When radiologists have complete imaging histories of their patients, they are more likely to provide better interpretations, but such information is often incomplete and inconsistent.
Authors of a new study outlined how Kaiser Permanente Colorado undertook a multidisciplinary project to improve the quality of patient imaging history in radiology, sharing their process in the American Journal of Roentgenology.
“Radiologists are more likely to provide high-value imaging interpretations when ordering providers submit high-quality imaging histories at order entry,” wrote Daniel S. Bor, with Kaiser Permanente Colorado’s Department of Medical Imaging, and colleagues.
In the first phase of the project, a multidisciplinary team, consisting of physicians, primary care clinicians, medical imaging providers, information technology professionals and practice improvement employees, defined the components of a complete imaging history. They came up with four topics: what happened, when it happened, where the patient was experiencing pain and the ordering provider’s concern.
These four criteria were put in the electronic physician order entry process to automatically include the multipart prompt. With the push of one key, ordering providers could move to the free-text entry box and were prompted to answer the four questions.
"Before this intervention, ordering providers in the institution were provided a single free-text box to enter whatever history information they felt to be relevant," Bor et al. added. "Our medical imaging team identified that frequently these unguided histories were incomplete, inconsistent, and of variable quality."

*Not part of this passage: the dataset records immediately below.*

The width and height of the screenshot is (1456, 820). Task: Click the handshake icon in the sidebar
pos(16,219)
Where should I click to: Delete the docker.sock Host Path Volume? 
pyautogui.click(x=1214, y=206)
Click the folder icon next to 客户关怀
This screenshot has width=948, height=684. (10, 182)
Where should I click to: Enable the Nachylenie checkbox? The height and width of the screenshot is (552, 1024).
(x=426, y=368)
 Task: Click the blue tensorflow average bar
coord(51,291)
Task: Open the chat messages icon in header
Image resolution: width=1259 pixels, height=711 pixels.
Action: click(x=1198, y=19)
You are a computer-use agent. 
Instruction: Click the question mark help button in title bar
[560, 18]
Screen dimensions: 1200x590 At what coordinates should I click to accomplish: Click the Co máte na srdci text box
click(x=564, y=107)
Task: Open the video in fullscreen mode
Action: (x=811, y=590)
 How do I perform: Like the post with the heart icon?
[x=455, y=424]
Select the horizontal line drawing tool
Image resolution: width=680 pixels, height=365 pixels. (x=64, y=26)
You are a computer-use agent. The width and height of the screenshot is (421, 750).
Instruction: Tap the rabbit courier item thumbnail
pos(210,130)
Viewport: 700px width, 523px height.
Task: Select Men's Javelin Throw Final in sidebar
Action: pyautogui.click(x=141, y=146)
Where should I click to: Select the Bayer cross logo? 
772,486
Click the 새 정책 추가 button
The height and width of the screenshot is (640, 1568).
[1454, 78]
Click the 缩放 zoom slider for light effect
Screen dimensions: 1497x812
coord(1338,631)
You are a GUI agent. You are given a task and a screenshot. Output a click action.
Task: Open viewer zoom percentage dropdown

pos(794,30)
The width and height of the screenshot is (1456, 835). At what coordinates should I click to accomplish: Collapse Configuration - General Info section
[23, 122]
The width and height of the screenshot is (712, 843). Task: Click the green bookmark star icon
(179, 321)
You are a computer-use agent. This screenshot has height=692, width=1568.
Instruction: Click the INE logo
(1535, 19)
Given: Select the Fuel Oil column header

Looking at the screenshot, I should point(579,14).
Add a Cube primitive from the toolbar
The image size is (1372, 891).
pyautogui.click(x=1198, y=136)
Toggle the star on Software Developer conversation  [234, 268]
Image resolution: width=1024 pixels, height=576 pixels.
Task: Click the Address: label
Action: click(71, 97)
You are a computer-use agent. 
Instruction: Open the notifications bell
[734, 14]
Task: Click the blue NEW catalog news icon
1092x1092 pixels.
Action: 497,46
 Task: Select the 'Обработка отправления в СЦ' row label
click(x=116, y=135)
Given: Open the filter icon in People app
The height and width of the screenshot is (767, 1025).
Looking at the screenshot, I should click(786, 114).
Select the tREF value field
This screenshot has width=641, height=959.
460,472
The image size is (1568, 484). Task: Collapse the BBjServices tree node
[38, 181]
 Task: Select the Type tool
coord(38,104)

Providers placed a total of 10,236 order during the study period spanning March 13, 2017, to Dec. 16, 2018. At baseline, 16% of orders contained all four of the components the team defined as a complete imaging history; that jumped to 52% over the duration of the study, the authors noted.
Additionally, the mean number of characters providers entered in the imaging histories also increased—a secondary goal of the project—from 45.4 per order at baseline to 75.4 after the intervention.
“The frequency of more complete histories submitted after intervention increased by 225.0%, and the improvement was sustained for 18 months,” the researchers wrote. “This intervention was also associated with a sustained increase in the character count of the histories submitted by ordering providers, further supporting the conclusion that history completeness improved.”
According to Bor, the results are likely generalizable to other private practices and academic settings, but would require facilities connected across a health system’s EMR to modify their order entry process—a potential challenge for systems with “disparate” technology systems.
The intervention, at least anecdotally, Bor wrote, has already made an impact with radiologists.
“Radiologists have attributed the ability to make difficult diagnoses, such as subtle stress fractures, to having access to more complete imaging histories from ordering providers,” Bor noted. “We have also noticed that increased clinical information results in radiologists feeling less of a need to recommend additional downstream or repeat imaging.”